* [Instructions to follow]:
Repeat the entries word for word. Leave nothing out.

* [Recorded information]:
◇ ◇ ◇ ◇
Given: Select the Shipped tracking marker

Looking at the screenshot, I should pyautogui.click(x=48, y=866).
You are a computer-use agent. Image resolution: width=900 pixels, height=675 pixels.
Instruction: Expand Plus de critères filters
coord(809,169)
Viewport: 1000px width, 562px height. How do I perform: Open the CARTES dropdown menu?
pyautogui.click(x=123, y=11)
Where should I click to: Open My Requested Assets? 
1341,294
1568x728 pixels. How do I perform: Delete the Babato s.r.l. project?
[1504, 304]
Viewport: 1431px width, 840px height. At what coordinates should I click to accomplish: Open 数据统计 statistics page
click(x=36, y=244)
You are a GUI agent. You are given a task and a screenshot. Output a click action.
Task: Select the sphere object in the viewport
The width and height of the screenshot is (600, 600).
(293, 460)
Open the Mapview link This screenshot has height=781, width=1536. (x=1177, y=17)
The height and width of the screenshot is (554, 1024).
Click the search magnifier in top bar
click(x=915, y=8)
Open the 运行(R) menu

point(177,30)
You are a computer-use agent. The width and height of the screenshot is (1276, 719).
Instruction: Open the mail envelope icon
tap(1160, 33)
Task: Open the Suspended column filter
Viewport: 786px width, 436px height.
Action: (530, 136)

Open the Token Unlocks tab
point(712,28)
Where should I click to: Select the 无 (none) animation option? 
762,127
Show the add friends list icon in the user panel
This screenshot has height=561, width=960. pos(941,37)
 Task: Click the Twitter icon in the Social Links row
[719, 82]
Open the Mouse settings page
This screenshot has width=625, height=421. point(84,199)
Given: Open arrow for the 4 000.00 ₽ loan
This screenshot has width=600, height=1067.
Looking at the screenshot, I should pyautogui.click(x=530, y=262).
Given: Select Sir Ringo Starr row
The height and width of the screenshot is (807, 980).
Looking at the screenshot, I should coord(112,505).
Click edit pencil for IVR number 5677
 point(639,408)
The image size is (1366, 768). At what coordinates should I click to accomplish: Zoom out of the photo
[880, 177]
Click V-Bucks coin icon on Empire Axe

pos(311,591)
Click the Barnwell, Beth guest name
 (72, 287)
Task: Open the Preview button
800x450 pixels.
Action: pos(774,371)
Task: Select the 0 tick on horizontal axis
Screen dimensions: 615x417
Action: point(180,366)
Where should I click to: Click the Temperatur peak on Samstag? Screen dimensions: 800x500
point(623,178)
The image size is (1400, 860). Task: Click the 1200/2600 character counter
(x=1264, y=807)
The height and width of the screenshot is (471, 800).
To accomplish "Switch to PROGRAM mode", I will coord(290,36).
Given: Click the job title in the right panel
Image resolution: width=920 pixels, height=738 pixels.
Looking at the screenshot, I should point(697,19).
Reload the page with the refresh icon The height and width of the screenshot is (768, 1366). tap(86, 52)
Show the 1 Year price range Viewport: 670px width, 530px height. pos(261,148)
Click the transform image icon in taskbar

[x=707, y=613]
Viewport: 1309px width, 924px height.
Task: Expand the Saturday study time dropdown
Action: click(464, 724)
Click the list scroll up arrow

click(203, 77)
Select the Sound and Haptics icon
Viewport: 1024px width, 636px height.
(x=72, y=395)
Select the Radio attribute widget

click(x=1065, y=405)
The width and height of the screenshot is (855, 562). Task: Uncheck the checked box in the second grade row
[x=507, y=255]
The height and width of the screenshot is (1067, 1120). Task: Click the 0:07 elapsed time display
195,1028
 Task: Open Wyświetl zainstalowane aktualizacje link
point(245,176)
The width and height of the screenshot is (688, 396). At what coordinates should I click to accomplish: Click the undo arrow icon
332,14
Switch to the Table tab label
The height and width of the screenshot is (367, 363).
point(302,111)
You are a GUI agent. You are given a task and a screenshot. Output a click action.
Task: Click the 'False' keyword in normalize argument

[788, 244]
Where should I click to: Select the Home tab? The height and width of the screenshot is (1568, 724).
◇ ◇ ◇ ◇
* [Expected answer]:
Given: Select the Shipped tracking marker

Looking at the screenshot, I should pyautogui.click(x=48, y=866).
You are a computer-use agent. Image resolution: width=900 pixels, height=675 pixels.
Instruction: Expand Plus de critères filters
coord(809,169)
Viewport: 1000px width, 562px height. How do I perform: Open the CARTES dropdown menu?
pyautogui.click(x=123, y=11)
Where should I click to: Open My Requested Assets? 
1341,294
1568x728 pixels. How do I perform: Delete the Babato s.r.l. project?
[1504, 304]
Viewport: 1431px width, 840px height. At what coordinates should I click to accomplish: Open 数据统计 statistics page
click(x=36, y=244)
You are a GUI agent. You are given a task and a screenshot. Output a click action.
Task: Select the sphere object in the viewport
The width and height of the screenshot is (600, 600).
(293, 460)
Open the Mapview link This screenshot has height=781, width=1536. (x=1177, y=17)
The height and width of the screenshot is (554, 1024).
Click the search magnifier in top bar
click(x=915, y=8)
Open the 运行(R) menu

point(177,30)
You are a computer-use agent. The width and height of the screenshot is (1276, 719).
Instruction: Open the mail envelope icon
tap(1160, 33)
Task: Open the Suspended column filter
Viewport: 786px width, 436px height.
Action: (530, 136)

Open the Token Unlocks tab
point(712,28)
Where should I click to: Select the 无 (none) animation option? 
762,127
Show the add friends list icon in the user panel
This screenshot has height=561, width=960. pos(941,37)
 Task: Click the Twitter icon in the Social Links row
[719, 82]
Open the Mouse settings page
This screenshot has width=625, height=421. point(84,199)
Given: Open arrow for the 4 000.00 ₽ loan
This screenshot has width=600, height=1067.
Looking at the screenshot, I should pyautogui.click(x=530, y=262).
Given: Select Sir Ringo Starr row
The height and width of the screenshot is (807, 980).
Looking at the screenshot, I should coord(112,505).
Click edit pencil for IVR number 5677
 point(639,408)
The image size is (1366, 768). At what coordinates should I click to accomplish: Zoom out of the photo
[880, 177]
Click V-Bucks coin icon on Empire Axe

pos(311,591)
Click the Barnwell, Beth guest name
 (72, 287)
Task: Open the Preview button
800x450 pixels.
Action: pos(774,371)
Task: Select the 0 tick on horizontal axis
Screen dimensions: 615x417
Action: point(180,366)
Where should I click to: Click the Temperatur peak on Samstag? Screen dimensions: 800x500
point(623,178)
The image size is (1400, 860). Task: Click the 1200/2600 character counter
(x=1264, y=807)
The height and width of the screenshot is (471, 800).
To accomplish "Switch to PROGRAM mode", I will coord(290,36).
Given: Click the job title in the right panel
Image resolution: width=920 pixels, height=738 pixels.
Looking at the screenshot, I should point(697,19).
Reload the page with the refresh icon The height and width of the screenshot is (768, 1366). tap(86, 52)
Show the 1 Year price range Viewport: 670px width, 530px height. pos(261,148)
Click the transform image icon in taskbar

[x=707, y=613]
Viewport: 1309px width, 924px height.
Task: Expand the Saturday study time dropdown
Action: click(464, 724)
Click the list scroll up arrow

click(203, 77)
Select the Sound and Haptics icon
Viewport: 1024px width, 636px height.
(x=72, y=395)
Select the Radio attribute widget

click(x=1065, y=405)
The width and height of the screenshot is (855, 562). Task: Uncheck the checked box in the second grade row
[x=507, y=255]
The height and width of the screenshot is (1067, 1120). Task: Click the 0:07 elapsed time display
195,1028
 Task: Open Wyświetl zainstalowane aktualizacje link
point(245,176)
The width and height of the screenshot is (688, 396). At what coordinates should I click to accomplish: Click the undo arrow icon
332,14
Switch to the Table tab label
The height and width of the screenshot is (367, 363).
point(302,111)
You are a GUI agent. You are given a task and a screenshot. Output a click action.
Task: Click the 'False' keyword in normalize argument

[788, 244]
Where should I click to: Select the Home tab? The height and width of the screenshot is (1568, 724).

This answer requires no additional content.